More questions about Texas executions: The case of Marvin Wilson

By Nimrah Siddiqui
Volunteer

Texas is once again set to execute a man who may be mentally disabled.

Marvin Wilson is scheduled to be executed by the State of Texas on Tuesday, August 7th for the murder of Jerry Robert Williams.  Mr. Wilson’s lawyers have challenged the constitutionality of his execution because he has been declared intellectually disabled. The United States Supreme Court, in Atkins v. Virginia (2002), declared that executing persons with diminished intellectual ability is cruel and unusual punishment because, as most states recognize, their mental impairments make them less culpable.

Mr. Wilson, now 54, is a native of Beaumont, Texas. His intellectual disabilities have prevented him from achieving in school, keeping jobs, and sometimes even taking care of himself. A court-appointed neuropsychologist submitted a report in 2004 that diagnosed him with mental disabilities, measured his I.Q. at 61 (less than 70 signifies “significant impairment”), and noted that he had demonstrated impaired skills before the age of 18. Despite all the signs of Mr. Wilson’s intellectual disabilities and the diagnosis of the court-appointed neuropsychologist, the District Court of Jefferson County concluded that Mr. Wilson is not mentally retarded.

In Atkins v Virginia, the Supreme Court defined intellectual disability using clinical criteria from the American Association on Mental Retardation (now known as the American Association on Intellectual and Developmental Disabilities or “AAIDD”). The Court, however, did not lay down specific standards that states have to use to determine intellectual disability. As a result, states can come up with their own standards identifying whether offenders qualify as mentally disabled and what punishments may be used against them.

Texas, known for its aggressive use of the death penalty, adopted its own set of criteria called the Briseño factors, to address and interpret Atkins. These factors, however, are not supported by the AAIDD and are not used in the scientific community. In fact, the AAIDD criticized the Briseño factors in another case (Chester v. Thaler), stating that the test is “impressionistic,” and uses criteria “based on false stereotypes about mental retardation that effectively exclude all but the most severely incapacitated.”

Items from a dataset:
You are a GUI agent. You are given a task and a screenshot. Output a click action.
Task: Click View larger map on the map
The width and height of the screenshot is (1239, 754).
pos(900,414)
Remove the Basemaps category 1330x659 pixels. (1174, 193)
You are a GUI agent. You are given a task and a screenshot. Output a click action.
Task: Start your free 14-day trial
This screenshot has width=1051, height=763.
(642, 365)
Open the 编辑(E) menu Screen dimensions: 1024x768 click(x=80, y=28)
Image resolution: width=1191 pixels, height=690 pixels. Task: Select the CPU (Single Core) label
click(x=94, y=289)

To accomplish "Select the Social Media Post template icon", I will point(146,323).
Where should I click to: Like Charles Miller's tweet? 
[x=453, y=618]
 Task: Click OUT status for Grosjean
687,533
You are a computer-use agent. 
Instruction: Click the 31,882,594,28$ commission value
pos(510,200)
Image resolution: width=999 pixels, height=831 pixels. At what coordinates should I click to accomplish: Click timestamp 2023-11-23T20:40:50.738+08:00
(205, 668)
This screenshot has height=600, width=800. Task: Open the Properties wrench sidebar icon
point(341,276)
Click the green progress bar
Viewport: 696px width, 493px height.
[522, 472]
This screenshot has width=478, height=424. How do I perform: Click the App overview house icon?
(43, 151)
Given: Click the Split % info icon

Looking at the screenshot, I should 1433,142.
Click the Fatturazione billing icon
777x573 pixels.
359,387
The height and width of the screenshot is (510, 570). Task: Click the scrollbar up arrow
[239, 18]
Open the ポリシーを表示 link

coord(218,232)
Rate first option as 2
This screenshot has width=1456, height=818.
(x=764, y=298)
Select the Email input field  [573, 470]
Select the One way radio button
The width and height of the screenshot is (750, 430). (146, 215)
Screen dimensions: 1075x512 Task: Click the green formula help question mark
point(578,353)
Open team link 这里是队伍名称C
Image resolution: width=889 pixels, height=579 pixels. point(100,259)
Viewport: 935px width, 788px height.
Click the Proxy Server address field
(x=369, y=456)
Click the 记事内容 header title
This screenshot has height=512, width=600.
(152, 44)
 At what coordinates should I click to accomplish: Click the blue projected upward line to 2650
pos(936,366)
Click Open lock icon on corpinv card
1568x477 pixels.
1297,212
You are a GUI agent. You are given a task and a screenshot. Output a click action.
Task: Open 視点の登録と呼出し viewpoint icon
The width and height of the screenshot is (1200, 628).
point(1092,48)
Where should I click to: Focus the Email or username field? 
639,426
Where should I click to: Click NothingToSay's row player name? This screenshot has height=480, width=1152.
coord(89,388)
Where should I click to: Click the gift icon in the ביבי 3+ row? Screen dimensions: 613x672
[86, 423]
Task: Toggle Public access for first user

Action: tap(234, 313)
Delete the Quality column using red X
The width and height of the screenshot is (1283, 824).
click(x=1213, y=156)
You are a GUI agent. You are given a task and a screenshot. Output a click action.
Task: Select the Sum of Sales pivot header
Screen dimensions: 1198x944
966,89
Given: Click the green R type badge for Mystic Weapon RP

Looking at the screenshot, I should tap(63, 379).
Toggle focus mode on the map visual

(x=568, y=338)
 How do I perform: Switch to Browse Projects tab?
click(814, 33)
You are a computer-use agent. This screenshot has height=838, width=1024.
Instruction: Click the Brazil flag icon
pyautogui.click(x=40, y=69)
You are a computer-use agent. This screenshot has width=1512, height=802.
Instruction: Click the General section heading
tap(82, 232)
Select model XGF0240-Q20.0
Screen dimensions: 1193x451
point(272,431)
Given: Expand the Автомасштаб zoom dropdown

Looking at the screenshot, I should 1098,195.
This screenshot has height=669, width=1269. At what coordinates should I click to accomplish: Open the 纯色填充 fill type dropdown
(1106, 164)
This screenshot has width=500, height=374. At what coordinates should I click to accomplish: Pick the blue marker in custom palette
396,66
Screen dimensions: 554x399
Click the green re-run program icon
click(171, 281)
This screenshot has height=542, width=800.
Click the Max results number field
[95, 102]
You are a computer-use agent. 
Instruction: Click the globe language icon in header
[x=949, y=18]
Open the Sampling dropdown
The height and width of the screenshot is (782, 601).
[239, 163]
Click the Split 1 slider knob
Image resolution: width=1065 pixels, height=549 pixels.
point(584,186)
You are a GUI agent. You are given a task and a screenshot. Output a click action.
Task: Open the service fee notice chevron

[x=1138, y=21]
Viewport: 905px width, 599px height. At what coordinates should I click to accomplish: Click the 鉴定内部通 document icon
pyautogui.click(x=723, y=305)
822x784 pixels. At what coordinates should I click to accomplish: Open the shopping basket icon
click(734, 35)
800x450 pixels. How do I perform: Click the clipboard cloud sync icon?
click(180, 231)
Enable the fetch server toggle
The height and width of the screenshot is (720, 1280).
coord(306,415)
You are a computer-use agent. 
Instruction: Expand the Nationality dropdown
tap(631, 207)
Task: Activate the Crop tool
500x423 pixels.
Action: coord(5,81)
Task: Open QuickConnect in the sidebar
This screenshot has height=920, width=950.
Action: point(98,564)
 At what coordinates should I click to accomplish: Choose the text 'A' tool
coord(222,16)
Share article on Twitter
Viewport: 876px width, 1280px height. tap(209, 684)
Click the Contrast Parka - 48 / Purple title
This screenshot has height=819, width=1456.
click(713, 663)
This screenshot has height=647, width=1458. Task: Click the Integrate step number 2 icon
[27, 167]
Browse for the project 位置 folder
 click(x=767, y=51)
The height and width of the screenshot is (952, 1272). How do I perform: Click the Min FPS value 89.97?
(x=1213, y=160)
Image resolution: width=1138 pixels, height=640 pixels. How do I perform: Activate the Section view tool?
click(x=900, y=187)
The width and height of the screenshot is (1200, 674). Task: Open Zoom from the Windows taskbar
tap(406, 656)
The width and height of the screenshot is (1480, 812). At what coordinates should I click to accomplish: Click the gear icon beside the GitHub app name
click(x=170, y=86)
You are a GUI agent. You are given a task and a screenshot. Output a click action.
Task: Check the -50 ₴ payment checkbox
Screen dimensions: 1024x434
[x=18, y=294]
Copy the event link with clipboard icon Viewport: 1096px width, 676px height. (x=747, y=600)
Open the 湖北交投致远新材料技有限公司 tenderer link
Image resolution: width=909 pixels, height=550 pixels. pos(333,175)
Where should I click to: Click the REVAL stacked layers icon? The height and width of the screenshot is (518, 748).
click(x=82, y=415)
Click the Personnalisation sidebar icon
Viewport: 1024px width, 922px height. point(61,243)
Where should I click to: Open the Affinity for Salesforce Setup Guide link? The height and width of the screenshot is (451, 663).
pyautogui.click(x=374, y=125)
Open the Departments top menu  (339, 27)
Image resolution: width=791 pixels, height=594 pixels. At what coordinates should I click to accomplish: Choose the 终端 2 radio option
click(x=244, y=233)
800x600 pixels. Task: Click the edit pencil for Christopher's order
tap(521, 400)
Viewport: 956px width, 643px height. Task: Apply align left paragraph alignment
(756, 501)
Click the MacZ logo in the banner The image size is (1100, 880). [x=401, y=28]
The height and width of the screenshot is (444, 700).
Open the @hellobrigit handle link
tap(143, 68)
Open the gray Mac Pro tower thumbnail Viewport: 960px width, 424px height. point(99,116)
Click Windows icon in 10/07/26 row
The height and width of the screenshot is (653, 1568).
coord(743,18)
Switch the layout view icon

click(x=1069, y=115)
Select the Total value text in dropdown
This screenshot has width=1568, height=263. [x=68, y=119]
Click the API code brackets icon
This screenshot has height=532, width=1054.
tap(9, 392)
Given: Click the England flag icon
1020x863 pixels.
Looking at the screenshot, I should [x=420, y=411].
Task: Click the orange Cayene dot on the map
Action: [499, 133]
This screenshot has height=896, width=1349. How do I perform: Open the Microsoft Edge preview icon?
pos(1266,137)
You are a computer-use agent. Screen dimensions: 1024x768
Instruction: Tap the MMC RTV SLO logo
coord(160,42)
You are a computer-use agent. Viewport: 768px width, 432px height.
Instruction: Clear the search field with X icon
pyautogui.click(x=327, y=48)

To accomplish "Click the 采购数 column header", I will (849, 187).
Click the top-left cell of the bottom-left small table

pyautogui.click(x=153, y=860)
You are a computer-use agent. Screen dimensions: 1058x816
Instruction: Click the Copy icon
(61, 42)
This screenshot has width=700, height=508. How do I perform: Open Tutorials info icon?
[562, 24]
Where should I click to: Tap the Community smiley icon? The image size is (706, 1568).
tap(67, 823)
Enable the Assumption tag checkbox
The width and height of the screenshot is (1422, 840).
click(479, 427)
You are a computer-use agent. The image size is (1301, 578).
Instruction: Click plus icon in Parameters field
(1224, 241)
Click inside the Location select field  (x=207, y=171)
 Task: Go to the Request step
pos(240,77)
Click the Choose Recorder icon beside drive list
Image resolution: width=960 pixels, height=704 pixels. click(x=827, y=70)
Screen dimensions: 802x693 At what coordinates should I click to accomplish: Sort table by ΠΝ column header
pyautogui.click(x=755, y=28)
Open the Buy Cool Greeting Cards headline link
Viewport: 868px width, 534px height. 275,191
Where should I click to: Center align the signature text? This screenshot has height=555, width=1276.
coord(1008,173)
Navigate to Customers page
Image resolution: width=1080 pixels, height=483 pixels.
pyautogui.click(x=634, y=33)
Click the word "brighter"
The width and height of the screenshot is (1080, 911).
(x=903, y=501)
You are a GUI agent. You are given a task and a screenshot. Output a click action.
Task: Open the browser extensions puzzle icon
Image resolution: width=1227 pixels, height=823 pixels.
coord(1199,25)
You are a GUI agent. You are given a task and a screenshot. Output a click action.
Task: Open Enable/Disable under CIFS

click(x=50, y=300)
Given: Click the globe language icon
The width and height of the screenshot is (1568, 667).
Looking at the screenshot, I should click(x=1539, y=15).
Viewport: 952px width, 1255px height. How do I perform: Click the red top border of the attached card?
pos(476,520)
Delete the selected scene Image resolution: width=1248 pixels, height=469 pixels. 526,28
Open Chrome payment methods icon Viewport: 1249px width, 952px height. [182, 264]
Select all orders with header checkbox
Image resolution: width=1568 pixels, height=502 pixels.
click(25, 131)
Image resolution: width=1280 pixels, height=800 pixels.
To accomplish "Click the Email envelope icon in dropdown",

REQUIRED ACTIONS ->
1 > In the Marvin Wilson article, what I.Q. did the court-appointed neuropsychologist measure for Mr. Wilson?
2 > For each statement, say whether it agrees with the Marvin Wilson article, and quote the words that decide it. (a) Mr. Wilson is a native of Beaumont, Texas. (b) In Atkins v. Virginia, the Supreme Court set specific standards that states must use to determine intellectual disability. (c) The AAIDD supports the Briseño factors.
3 > Copy the part of the Marvin Wilson article between "More questions about" and "be mentally disabled.", inclusive.
The rows were taken from a separate source.

SOLVED TASKS ->
1 > 61

2 >
(a) Yes: "Mr. Wilson, now 54, is a native of Beaumont, Texas."
(b) No: "The Court, however, did not lay down specific standards that states have to use to determine intellectual disability."
(c) No: "These factors, however, are not supported by the AAIDD and are not used in the scientific community."

3 >
More questions about Texas executions: The case of Marvin Wilson

By Nimrah Siddiqui
Volunteer

Texas is once again set to execute a man who may be mentally disabled.